= Tarefas obrigatórias =
(1) Responda, com base no texto sobre as leis faxinalenses:
(a) Em que dia ocorreu o julgamento no Conselho Superior do Ministério Público?
(b) Em que ano se formou a Articulação Puxirão dos Povos Faxinalenses?
(c) Qual é o número da lei municipal de São Matheus do Sul mencionada?
(2) Transcreva sem alterações a passagem do texto sobre as leis faxinalenses que vai de "Órgão máximo do" até "previstos em Lei.".

= Trecho do texto =
========================================================================
Órgão máximo do Ministério Público Do Paraná reafirma a constitucionalidade das leis Faxinalenses

Por André Hl Dallagnol*

O voto vencedor da Conselheira Mônica Louise de Azevedo, do Conselho Superior do Ministério Público no julgamento ocorrido no dia 03 de abril confirma a Constitucionalidade das Leis faxinalenses, afirma:

“(…) esta experiência de grande importância ecológica social, histórica e cultural deve ser protegida pelo Poder Público, na perspectiva de constitucionalidade material da função da propriedade.”

Trata-se de decisão histórica porque muitas promotorias locais titubeavam sobre a aplicação e garantia dos direitos faxinalenses, mesmo previstos em Lei.

A Articulação Puxirão dos Povos Faxinalenses – APF luta, desde a sua formação em 2006, pelo direito ao autorreconhecimento dos faxinalenses como comunidades tradicionais, e os direitos dele decorrentes, especialmente aqueles que impõem ao Estado e à coletividade o dever de respeitar seus modos próprios de criar, fazer e viver, presentes nos artigos 215 e 216 da Constituição Federal.

O movimento lutou e ainda luta muito para a criação, e aplicação da legislação que teve a constitucionalidade questionada pela promotoria local, quais sejam, a Lei Estadual 15.673/2007, que reconhece a identidade coletiva faxinalense, como comunidades tradicionais, e reconhecer a força jurídica dos seus acordos comunitários, o Decreto Estadual 3.446/1997, que possibilita a criação de Áreas Especiais de Uso Regulamentado, uma espécie de Unidade de Conservação, destinada à proteção da ecologia faxinalense, e a Lei Municipal de São Matheus do Sul 1.780/2008, que dá aplicabilidade local às normas constitucionais, convencionais, e da legislação específica, possibilitando que o Município tenha co-responsabilidade na garantia da implementação dos Acordos Comunitários e faça a destinação dos recursos oriundos do ICMS-Ecológico, repassados aos Municípios onde existem as Áreas Especiais de Uso Regulamentado.
========================================================================
= Bloco de dados =
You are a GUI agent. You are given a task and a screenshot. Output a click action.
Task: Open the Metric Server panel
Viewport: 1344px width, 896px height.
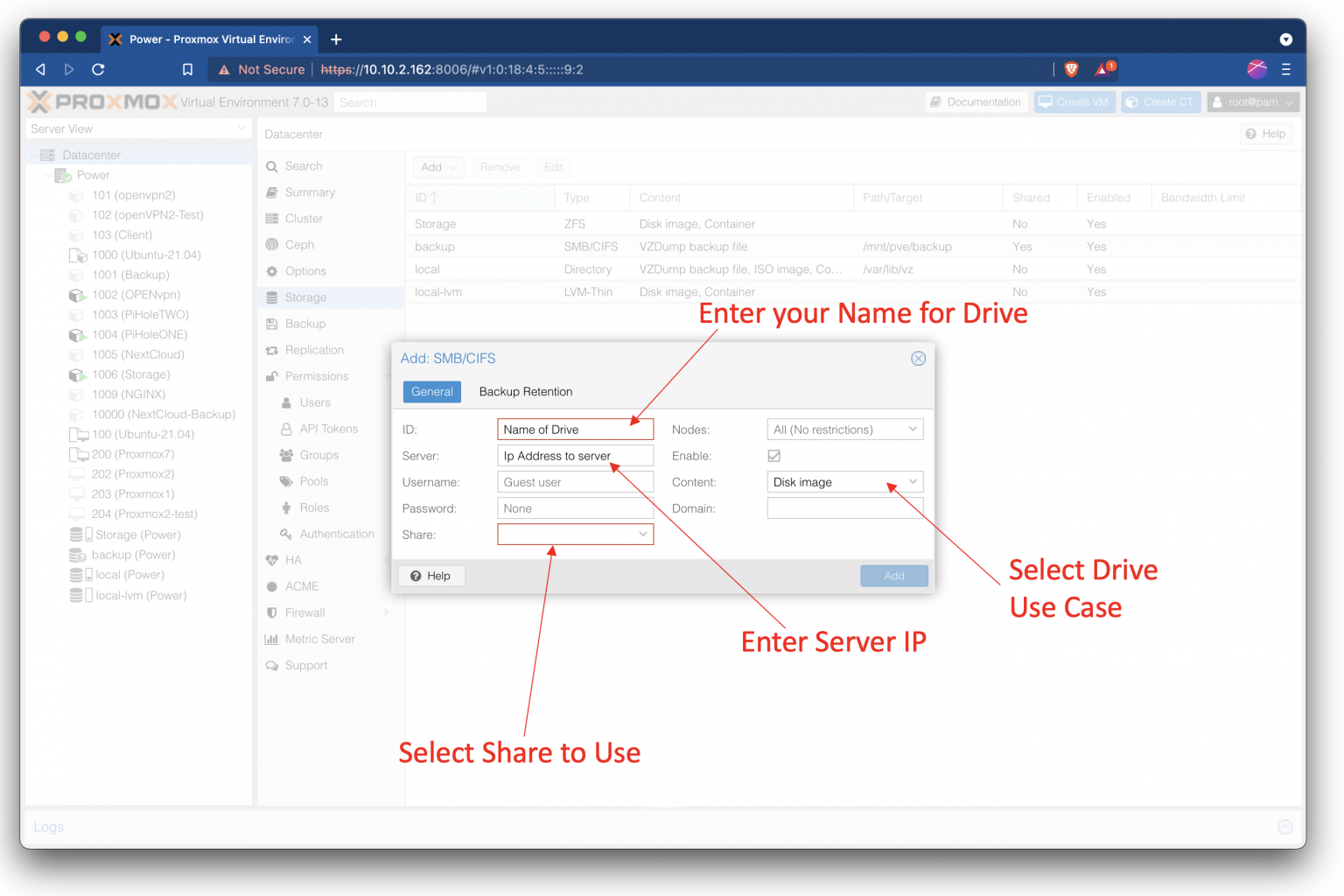(x=318, y=639)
========================================================================
= Os resultados =
(1)
(a) No dia 03 de abril.
(b) Em 2006.
(c) Lei Municipal 1.780/2008.

(2)
Órgão máximo do Ministério Público Do Paraná reafirma a constitucionalidade das leis Faxinalenses

Por André Hl Dallagnol*

O voto vencedor da Conselheira Mônica Louise de Azevedo, do Conselho Superior do Ministério Público no julgamento ocorrido no dia 03 de abril confirma a Constitucionalidade das Leis faxinalenses, afirma:

“(…) esta experiência de grande importância ecológica social, histórica e cultural deve ser protegida pelo Poder Público, na perspectiva de constitucionalidade material da função da propriedade.”

Trata-se de decisão histórica porque muitas promotorias locais titubeavam sobre a aplicação e garantia dos direitos faxinalenses, mesmo previstos em Lei.